## Stated exercise 1:
According to the remove-duplicates page, which company asked this problem?
## Stated exercise 2:
Echo everything in the remove-duplicates page from "Good morning! Here's" down to "console.log(removeDuplicates([1, 2, 3, 1, 3]))".

Remove the duplicates in-place such that each unique element appears only once

Good morning! Here's your coding interview problem for today.

This problem was asked by Tencent.

Given an integer array nums sorted in non-decreasing order, remove the duplicates in-place such that each unique element appears only once. The relative order of the elements should be kept the same. Then return the number of unique elements in nums.

Example

function removeDuplicates(nums){

}

console.log(removeDuplicates([1, 2, 3, 1, 3])) 
// [1, 2, 3]

Solution

function removeDuplicates(nums) {
  const set = new Set();

  for (let i = 0; i < nums.length; i++) {
    set.add(nums[i]);
  }

  let k = 0;
  for (const num of set) {
    nums[k++] = num;
  }
  nums.length = k;
  return k;
}

Explanation

• Use a Set to collect only unique elements from the unsorted array.
• Loop over the original array and add each element to the Set.
• Set will only contain unique elements, discarding duplicates.
• Loop over Set to rebuild array with only uniques in original order.
• set size of array to k
• Return k which is the new length after removing duplicates.

Comments

[Tracy Gilmore]

Hi Chandra,

Using the Set data type is an excellent way to remove duplicates and can be created directly from an array as follows.

const set = new Set(nums);

The set can them be turned back into a simple array using its keys method, as follows.

## Provided material:
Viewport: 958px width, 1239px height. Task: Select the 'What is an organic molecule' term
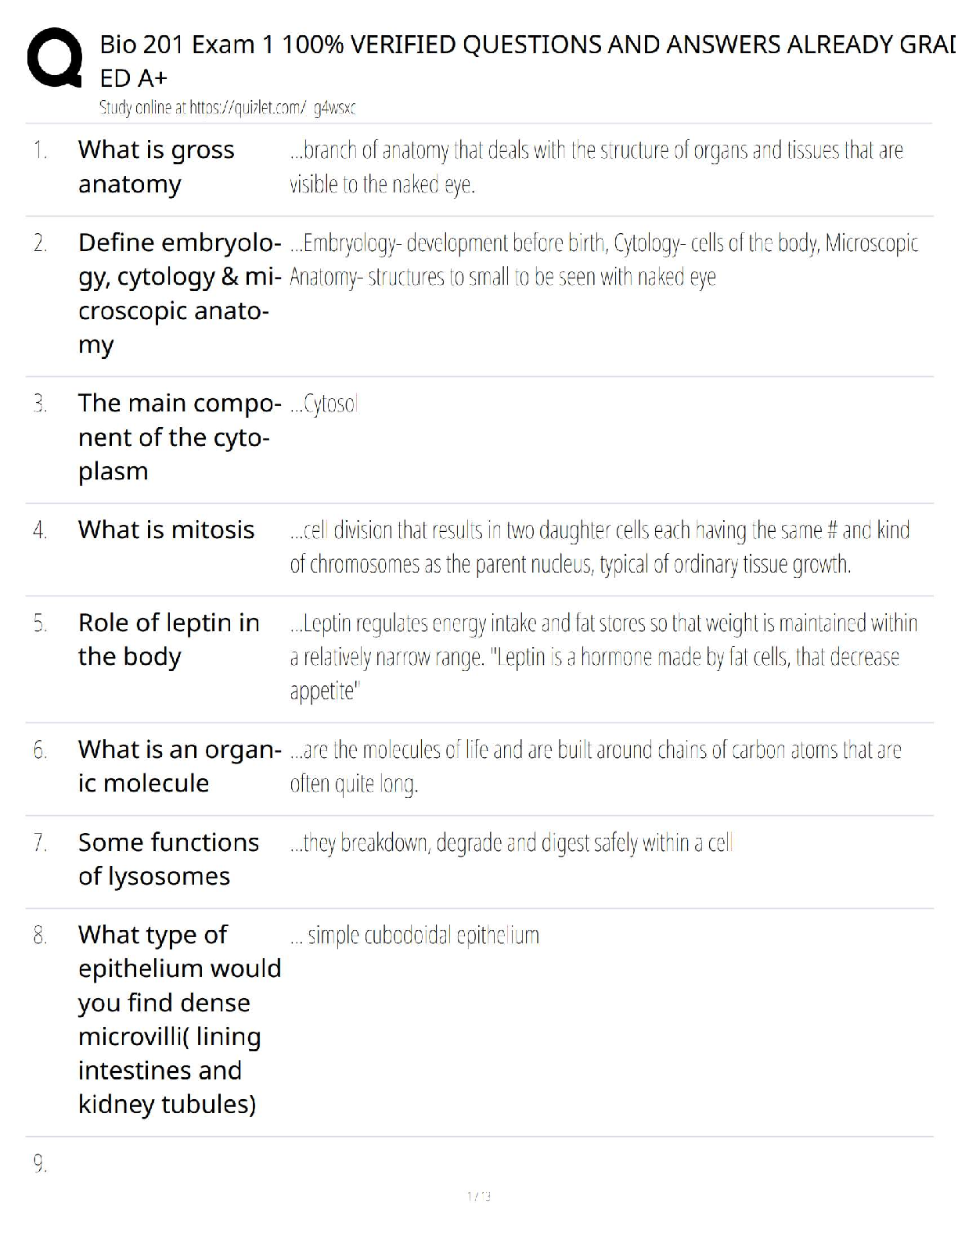(178, 766)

## Problem solution 1:
Tencent

## Problem solution 2:
Good morning! Here's your coding interview problem for today.

This problem was asked by Tencent.

Given an integer array nums sorted in non-decreasing order, remove the duplicates in-place such that each unique element appears only once. The relative order of the elements should be kept the same. Then return the number of unique elements in nums.

Example

function removeDuplicates(nums){

}

console.log(removeDuplicates([1, 2, 3, 1, 3]))